DATA:
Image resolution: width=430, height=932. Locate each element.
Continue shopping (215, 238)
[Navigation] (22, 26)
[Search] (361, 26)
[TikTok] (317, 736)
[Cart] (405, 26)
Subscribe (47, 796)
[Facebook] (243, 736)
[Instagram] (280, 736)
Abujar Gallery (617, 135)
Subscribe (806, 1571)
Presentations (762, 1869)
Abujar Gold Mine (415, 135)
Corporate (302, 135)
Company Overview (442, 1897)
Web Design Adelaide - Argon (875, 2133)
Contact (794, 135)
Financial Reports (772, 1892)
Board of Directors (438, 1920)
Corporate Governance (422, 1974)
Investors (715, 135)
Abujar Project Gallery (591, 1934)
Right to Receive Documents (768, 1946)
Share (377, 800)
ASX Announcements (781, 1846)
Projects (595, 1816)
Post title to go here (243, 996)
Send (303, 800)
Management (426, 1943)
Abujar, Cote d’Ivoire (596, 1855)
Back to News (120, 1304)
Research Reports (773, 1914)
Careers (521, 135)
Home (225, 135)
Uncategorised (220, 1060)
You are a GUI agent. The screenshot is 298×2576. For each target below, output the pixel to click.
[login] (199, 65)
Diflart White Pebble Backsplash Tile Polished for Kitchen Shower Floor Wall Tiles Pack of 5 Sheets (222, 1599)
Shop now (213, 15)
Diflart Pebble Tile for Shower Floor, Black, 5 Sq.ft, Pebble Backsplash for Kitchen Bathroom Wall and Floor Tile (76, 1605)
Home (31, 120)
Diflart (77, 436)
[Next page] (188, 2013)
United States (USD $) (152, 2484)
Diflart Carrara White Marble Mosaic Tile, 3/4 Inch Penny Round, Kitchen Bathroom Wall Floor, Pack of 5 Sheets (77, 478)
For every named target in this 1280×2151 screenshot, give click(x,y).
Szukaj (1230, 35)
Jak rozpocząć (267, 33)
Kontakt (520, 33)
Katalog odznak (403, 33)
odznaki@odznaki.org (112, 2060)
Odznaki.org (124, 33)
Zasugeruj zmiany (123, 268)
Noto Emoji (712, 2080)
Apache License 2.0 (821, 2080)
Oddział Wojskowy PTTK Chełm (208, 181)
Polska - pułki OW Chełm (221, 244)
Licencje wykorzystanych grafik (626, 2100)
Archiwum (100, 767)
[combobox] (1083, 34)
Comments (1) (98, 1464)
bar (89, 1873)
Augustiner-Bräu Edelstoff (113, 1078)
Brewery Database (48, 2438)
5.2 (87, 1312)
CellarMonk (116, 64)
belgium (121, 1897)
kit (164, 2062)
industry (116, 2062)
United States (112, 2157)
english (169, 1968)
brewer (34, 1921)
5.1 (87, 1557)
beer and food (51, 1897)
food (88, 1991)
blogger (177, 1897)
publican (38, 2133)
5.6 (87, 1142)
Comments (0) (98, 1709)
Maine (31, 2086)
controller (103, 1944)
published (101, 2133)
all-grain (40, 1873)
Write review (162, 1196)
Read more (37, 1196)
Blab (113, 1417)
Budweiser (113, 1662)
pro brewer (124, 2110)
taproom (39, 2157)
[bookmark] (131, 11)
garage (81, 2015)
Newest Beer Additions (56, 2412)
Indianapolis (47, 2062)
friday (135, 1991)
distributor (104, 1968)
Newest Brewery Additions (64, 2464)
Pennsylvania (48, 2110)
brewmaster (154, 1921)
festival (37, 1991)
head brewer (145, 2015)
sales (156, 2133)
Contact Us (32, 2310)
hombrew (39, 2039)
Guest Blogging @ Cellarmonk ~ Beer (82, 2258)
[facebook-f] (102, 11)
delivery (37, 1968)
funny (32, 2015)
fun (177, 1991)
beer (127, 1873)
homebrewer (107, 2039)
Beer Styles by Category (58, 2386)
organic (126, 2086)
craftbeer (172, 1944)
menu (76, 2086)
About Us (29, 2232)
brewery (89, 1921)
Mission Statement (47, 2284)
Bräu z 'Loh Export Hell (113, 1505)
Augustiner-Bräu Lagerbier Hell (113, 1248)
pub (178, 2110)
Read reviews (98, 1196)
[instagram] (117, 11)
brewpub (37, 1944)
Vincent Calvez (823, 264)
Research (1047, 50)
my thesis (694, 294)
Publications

WHAT IS NEEDED: Transcribe the material exactly, stopping after the "United States (USD $) (152, 2484)" line.

WRITTEN SOLUTION:
Image resolution: width=430, height=932. Locate each element.
Continue shopping (215, 238)
[Navigation] (22, 26)
[Search] (361, 26)
[TikTok] (317, 736)
[Cart] (405, 26)
Subscribe (47, 796)
[Facebook] (243, 736)
[Instagram] (280, 736)
Abujar Gallery (617, 135)
Subscribe (806, 1571)
Presentations (762, 1869)
Abujar Gold Mine (415, 135)
Corporate (302, 135)
Company Overview (442, 1897)
Web Design Adelaide - Argon (875, 2133)
Contact (794, 135)
Financial Reports (772, 1892)
Board of Directors (438, 1920)
Corporate Governance (422, 1974)
Investors (715, 135)
Abujar Project Gallery (591, 1934)
Right to Receive Documents (768, 1946)
Share (377, 800)
ASX Announcements (781, 1846)
Projects (595, 1816)
Post title to go here (243, 996)
Send (303, 800)
Management (426, 1943)
Abujar, Cote d’Ivoire (596, 1855)
Back to News (120, 1304)
Research Reports (773, 1914)
Careers (521, 135)
Home (225, 135)
Uncategorised (220, 1060)
You are a GUI agent. The screenshot is 298×2576. For each target below, output the pixel to click.
[login] (199, 65)
Diflart White Pebble Backsplash Tile Polished for Kitchen Shower Floor Wall Tiles Pack of 5 Sheets (222, 1599)
Shop now (213, 15)
Diflart Pebble Tile for Shower Floor, Black, 5 Sq.ft, Pebble Backsplash for Kitchen Bathroom Wall and Floor Tile (76, 1605)
Home (31, 120)
Diflart (77, 436)
[Next page] (188, 2013)
United States (USD $) (152, 2484)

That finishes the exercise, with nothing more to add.